Ainsi le metteur en scène tend à rester effacé au cours des premiers entretiens, mais sur la durée, il assume peu à peu un espace et un rôle devant la caméra. Et les témoins ressemblent de plus en plus à des outils que Lanzmann malaxe jusqu'à obtenir ce qu'il souhaitait avant même de les rencontrer. Shoah se confronte à des faits historiques, avérés, mais il faut voir que le nombre et le mode des entretiens ne construisent qu'une objectivité de façade. C'est une histoire de victimes, qui reste écrite par les vainqueurs.

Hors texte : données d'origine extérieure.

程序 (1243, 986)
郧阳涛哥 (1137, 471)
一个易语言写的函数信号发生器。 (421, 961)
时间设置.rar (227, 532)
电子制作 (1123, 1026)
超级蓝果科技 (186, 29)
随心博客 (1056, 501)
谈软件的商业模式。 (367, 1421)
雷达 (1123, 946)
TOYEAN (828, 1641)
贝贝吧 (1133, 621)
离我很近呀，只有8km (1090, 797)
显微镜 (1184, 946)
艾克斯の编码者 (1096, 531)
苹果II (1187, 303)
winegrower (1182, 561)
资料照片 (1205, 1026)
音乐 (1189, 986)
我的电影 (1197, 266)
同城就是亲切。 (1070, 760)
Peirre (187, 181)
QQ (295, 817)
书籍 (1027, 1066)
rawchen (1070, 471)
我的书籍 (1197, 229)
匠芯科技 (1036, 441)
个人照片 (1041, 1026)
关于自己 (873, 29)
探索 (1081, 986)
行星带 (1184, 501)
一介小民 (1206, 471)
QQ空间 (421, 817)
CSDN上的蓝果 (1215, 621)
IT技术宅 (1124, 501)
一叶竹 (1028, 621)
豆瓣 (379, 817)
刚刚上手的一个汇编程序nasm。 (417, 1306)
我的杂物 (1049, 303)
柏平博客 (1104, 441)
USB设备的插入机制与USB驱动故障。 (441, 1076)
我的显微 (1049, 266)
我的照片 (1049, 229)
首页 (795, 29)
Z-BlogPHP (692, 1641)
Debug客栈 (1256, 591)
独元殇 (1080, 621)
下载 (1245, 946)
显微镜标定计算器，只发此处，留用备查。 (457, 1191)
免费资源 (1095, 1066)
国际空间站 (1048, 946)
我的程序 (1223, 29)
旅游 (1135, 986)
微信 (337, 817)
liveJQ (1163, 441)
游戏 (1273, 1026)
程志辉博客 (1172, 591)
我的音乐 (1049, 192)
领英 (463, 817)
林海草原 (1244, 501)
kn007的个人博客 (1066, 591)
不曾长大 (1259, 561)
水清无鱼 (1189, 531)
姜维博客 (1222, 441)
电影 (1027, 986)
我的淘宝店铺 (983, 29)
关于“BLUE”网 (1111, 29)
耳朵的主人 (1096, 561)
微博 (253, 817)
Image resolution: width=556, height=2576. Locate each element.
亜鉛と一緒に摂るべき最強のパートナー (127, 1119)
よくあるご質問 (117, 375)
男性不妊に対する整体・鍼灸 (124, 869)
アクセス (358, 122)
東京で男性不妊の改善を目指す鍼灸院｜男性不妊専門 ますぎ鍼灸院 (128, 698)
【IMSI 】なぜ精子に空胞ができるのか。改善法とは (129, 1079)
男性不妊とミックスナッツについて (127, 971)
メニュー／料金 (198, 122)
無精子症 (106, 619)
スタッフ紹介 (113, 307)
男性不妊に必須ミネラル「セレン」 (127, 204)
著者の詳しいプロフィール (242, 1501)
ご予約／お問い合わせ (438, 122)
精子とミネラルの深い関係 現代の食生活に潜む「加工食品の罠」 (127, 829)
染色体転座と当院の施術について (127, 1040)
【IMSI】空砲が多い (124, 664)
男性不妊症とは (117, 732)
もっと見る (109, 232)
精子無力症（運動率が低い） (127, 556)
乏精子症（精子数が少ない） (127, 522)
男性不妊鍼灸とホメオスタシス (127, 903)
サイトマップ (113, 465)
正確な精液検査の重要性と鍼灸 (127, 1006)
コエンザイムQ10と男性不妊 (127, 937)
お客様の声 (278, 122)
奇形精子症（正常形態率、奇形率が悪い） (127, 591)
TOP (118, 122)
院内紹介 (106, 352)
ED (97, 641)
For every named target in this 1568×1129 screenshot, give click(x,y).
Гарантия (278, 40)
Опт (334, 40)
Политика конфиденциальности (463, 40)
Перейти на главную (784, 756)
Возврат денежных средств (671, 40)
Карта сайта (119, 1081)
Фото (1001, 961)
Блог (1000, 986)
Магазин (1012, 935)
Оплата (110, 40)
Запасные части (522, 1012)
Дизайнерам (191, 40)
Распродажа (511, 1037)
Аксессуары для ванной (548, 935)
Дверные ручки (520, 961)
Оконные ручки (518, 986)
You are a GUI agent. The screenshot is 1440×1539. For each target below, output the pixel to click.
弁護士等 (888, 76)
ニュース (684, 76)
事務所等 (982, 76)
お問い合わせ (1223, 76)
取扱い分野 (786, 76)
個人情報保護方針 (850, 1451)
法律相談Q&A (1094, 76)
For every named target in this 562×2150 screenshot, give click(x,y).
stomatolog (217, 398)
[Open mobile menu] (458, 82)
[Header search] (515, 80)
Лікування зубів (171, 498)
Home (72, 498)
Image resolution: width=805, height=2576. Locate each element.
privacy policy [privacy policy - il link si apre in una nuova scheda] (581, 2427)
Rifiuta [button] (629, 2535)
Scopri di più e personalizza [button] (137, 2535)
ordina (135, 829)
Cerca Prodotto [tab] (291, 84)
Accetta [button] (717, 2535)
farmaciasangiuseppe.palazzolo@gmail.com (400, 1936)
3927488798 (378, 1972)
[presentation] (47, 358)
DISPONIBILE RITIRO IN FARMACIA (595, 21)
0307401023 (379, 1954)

...ce qui, intrinsèquement, n'est pas un reproche ! Non seulement parce qu'il est difficile de faire autrement, mais surtout parce que les documentaires n'échappent jamais aux intentions de leur réalisateur, et qu'il n'y a rien à reprocher au fait d'être partisan. Shoah n'est gênant que parce qu'il martèle son contenu. D'ailleurs le diptyque de Joshua Oppenheimer sur les massacres anti-communistes en Indonésie entre 1965 et 1966 montrait très bien qu'avec moitié moins de temps, il reste possible de documenter les atrocités passées, tout en s'interrogeant sur le devoir de mémoire, en donnant un aperçu de l'impact psychologique sur les rescapés et les tortionnaires, en contestant le statu quo social contemporain, et même en montant un modeste spectacle musical.

Bref, la morale est aussi simple que ça : il ne faut pas confondre longueur et sérieux.